[Opening DATASET RECORDS section]
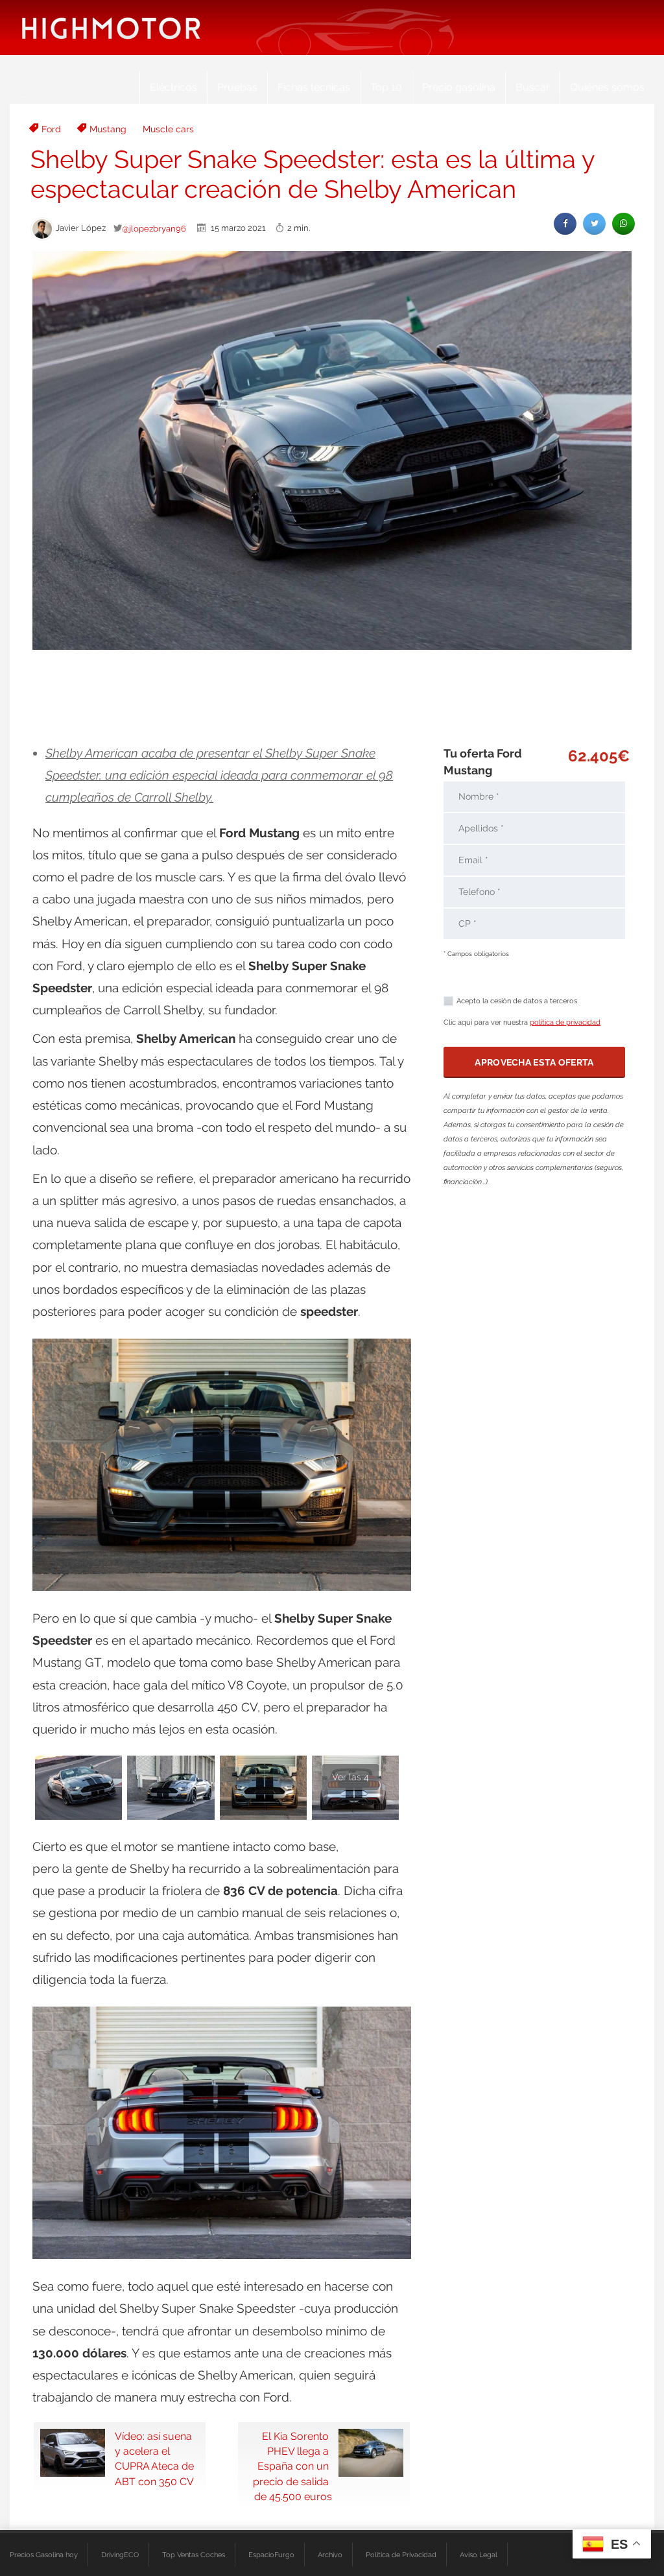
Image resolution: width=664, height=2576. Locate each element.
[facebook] (565, 223)
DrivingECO (120, 2554)
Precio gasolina (458, 87)
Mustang (107, 129)
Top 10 (386, 87)
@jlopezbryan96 (154, 228)
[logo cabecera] (111, 27)
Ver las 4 (350, 1777)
[Closing DATASET RECORDS section]
» PROBLEM STATEMENT:
Beginning at the line containing "[facebook] (565, 223)", repeat each line exactly through the last line of the entries, and include no other lines.

» RESULT OF THE TASK:
[facebook] (565, 223)
DrivingECO (120, 2554)
Precio gasolina (458, 87)
Mustang (107, 129)
Top 10 (386, 87)
@jlopezbryan96 (154, 228)
[logo cabecera] (111, 27)
Ver las 4 (350, 1777)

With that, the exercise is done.